今週の読書はテミン+バインズ『リーダーなき経済』ほか
今週の読書は少し図書館からの本の回りが遅くて、経済書1冊と小説2冊だけでした。以下の通りです。
まず、ピーター・テミン+デイビッド・バインズ『リーダーなき経済』(日本経済新聞出版社) です。タイトルだけ見るとブレマーの『「Gゼロ」後の世界』に近い印象ですが、実は、経済にやや重点が置かれていて、かなり違っています。著者たちの関心は失業率で代理される対内均衡と経常収支で代理される対外均衡であり、マンデル・フレミング・モデルにやや似たスワン・モデルとゲーム理論の囚人のジレンマの概念で解き明かされます。さらに、いわゆる覇権国を国際協調を促す能力の点から定義、というか、性格付けをしています。特に、実際に第2次世界大戦後の経済的な国際協調を目的とする国際機関の設立に奔走したケインズの理論や活動に本書は依拠しており、p.93 からかなり詳しくケインズの理論と国際的な活動について解説していたりします。その上で、2008年のいわゆるリーマン・ショックについては、米国が減税と金融業界の規制緩和と低金利により支出を奨励した結果として失業率の低下という対内不均衡は達成したものの、金融バブルを生み出した、と結論しています。そして、先行きのシナリオとして、pp.333-34において、(1)協調的なシナリオ、(2)一国主導型のシナリオ、(3)非協調的なシナリオ、の3点を展望し、当然ながら、(1)の協調的なシナリオ実現のために、世界のリーダーが取るべき戦略や政策を終章で提示しています。とても重厚な分析と展望が提示されており、その分析がケインズ的な理論と実践の上でなされていることから、私が高く評価するのは当然でしょう。

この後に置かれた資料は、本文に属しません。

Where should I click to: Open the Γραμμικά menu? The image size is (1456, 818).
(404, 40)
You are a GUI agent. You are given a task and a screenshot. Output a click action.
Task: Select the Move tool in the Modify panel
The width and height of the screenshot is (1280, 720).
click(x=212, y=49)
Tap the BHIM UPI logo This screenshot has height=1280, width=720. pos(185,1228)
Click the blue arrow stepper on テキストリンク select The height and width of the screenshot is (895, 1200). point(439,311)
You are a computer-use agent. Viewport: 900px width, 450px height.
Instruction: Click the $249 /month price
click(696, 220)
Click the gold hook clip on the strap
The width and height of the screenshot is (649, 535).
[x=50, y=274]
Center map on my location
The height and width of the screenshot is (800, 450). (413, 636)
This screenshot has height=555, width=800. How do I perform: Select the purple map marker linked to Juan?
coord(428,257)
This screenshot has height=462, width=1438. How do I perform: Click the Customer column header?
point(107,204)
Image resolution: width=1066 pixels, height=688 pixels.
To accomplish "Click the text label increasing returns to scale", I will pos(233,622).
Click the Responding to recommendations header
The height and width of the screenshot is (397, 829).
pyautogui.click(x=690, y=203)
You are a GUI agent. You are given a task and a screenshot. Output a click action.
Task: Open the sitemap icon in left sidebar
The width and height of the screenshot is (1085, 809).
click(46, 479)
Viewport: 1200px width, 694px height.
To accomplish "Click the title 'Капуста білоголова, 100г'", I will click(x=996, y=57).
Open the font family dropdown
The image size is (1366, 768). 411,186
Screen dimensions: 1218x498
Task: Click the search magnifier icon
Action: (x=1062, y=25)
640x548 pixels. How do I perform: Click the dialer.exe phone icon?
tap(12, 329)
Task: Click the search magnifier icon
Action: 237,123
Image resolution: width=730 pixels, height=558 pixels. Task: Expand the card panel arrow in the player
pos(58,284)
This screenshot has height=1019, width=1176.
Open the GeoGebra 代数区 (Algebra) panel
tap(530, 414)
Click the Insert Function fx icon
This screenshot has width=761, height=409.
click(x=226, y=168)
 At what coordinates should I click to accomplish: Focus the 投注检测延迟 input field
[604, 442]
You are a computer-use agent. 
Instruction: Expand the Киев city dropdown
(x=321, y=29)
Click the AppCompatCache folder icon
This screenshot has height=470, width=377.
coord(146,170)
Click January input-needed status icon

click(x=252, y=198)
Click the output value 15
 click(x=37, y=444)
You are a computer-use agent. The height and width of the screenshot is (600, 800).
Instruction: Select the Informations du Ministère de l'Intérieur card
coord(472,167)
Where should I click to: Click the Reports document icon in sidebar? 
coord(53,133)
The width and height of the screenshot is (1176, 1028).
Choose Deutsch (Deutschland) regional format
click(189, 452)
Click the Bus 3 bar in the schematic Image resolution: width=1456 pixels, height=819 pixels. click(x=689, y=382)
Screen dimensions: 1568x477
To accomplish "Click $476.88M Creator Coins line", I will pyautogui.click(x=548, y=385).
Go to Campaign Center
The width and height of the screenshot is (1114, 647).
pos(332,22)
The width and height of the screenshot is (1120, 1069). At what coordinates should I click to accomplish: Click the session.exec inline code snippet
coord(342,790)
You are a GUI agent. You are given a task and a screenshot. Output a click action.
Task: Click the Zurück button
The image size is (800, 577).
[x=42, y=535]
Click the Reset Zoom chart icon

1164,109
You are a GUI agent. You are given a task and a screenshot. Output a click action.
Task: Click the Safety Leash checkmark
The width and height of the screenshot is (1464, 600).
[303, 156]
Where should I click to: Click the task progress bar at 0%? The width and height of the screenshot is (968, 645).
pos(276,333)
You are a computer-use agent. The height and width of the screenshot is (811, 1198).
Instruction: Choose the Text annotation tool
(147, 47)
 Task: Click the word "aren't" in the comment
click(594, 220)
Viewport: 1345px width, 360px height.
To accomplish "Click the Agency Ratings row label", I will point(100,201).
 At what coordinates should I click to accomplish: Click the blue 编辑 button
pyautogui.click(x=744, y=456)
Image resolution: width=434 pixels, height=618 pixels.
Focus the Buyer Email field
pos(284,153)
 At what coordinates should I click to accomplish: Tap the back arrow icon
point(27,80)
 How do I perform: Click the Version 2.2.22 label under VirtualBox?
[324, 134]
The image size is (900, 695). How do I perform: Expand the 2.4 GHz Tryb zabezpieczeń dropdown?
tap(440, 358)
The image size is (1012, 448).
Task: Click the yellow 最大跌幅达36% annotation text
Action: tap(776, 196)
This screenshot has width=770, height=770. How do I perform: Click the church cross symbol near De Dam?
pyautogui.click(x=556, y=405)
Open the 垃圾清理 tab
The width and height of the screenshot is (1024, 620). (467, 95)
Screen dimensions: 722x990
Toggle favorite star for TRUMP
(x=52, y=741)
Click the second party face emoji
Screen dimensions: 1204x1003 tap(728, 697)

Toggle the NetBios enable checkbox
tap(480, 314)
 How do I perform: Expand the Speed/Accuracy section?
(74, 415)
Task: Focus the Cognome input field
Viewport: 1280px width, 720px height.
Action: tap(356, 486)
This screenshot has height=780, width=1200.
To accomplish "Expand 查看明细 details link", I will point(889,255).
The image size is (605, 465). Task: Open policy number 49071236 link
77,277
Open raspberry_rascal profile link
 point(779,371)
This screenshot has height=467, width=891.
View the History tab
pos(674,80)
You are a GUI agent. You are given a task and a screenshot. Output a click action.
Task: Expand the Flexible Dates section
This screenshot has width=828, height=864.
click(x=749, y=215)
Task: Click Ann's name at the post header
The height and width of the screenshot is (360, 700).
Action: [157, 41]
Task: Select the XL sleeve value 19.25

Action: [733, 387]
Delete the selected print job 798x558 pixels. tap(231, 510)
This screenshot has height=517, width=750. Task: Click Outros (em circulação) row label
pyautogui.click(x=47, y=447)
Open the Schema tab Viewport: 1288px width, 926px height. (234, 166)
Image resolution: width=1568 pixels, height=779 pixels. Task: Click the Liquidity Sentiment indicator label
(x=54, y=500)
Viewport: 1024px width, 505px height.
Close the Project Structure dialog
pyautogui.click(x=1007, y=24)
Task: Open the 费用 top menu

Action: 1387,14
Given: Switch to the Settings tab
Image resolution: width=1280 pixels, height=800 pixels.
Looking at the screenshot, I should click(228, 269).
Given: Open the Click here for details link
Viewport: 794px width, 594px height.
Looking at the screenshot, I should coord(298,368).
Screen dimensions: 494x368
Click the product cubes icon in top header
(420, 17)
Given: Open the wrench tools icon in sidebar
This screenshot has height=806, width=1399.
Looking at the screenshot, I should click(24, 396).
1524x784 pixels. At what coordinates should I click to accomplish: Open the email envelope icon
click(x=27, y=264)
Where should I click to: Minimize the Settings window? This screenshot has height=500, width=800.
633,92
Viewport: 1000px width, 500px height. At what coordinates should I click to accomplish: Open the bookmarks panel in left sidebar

次に、ジョン・ル・カレ『繊細な真実』(早川書房) です。調べると作者は1931年生まれですから、軽く80歳を超えているんですが、まだ新作が出るようです。敬服しています。しかも、実に日本の特定秘密保護法に合わせて書いたかのような作品です。英領ジブラルタルで遂行されるテロリスト捕獲作戦「ワイルドライフ作戦」の影で実に不都合な非人道的結果が生じ、その国家機密に接してしまったがために人生を狂わされる人々の物語です。すなわち、そのまま出世して爵位を授けられる公務員、民間軍事会社へのコネを活かす政治家、などがいる一方で、精神を病んでボロボロになる工作員もいたりします。それをスパイ小説の巨匠が重厚な筆致であぶり出します。ただ、私の単なる一読者としての感想なんですが、やっぱり、米ソ冷戦下でのスマイリー三部作のような真に迫った作品にはかなわないような気がします。それは作者の筆力というよりも、東西冷戦下で東側の国が比較的ながら日本の近くに存在したのに対して、イスラム国(ISIS)に日本人が囚われて身代金を要求されているとはいえ、日本が欧州や米国のようなテロの前線に位置しているわけではない、という日本の国の客観的な地政学的状況のせいなのかもしれません。
最後に、誉田哲也『インデックス』(光文社) です。『ストロベリーナイト』に始まる姫川玲子シリーズ2年振りの最新刊で短篇集です。私はこのシリーズはすべて読んでいると思います。すなわち、このシリーズのファンだったりします。取込み詐欺にあった中小企業経営者の自殺、薬物と売春がらみの男の不審死、、「ブルーマーダー」事件の後に行方不明になったヤクザの親分の行方、外国人のからむ大地主殺人事件、育児のネグレクトや無戸籍児に端を発する路上刺殺事件など、専門性の高い本庁での捜査と違って、所轄では幅広い事件を解決していきます。相変わらずカッコいいです。そして、今は係長から昇進して管理官となった前の上司の今泉の肝いりにより、姫川玲子は所轄の池袋署から本庁に復帰して、解体してしまった警視庁捜査一課姫川班がいよいよ再結成されます。次作以降、新たに警視庁姫川班に加わる井岡の存在が不気味というか、私は楽しみでもあります。今年中に再結成された姫川班の長編が出版される予定とどこかのサイトで見た記憶があります。どうでもいいことながら、上の画像に見る表紙の後ろ姿の女性のイメージは、やっぱり、竹内結子なんでしょうか?
最後の最後に、下の画像は、見れば分かる通り、ケインズをモチーフにした風刺画です。『リーダーなき経済』の p.100 に見えるものです。British Cartoon Archive のサイトから引用しています。1933年10月28日付けの New Statesman に掲載されたデイビッド・ロー描くところのケインズです。印象的でしたのでネット上で探してみました。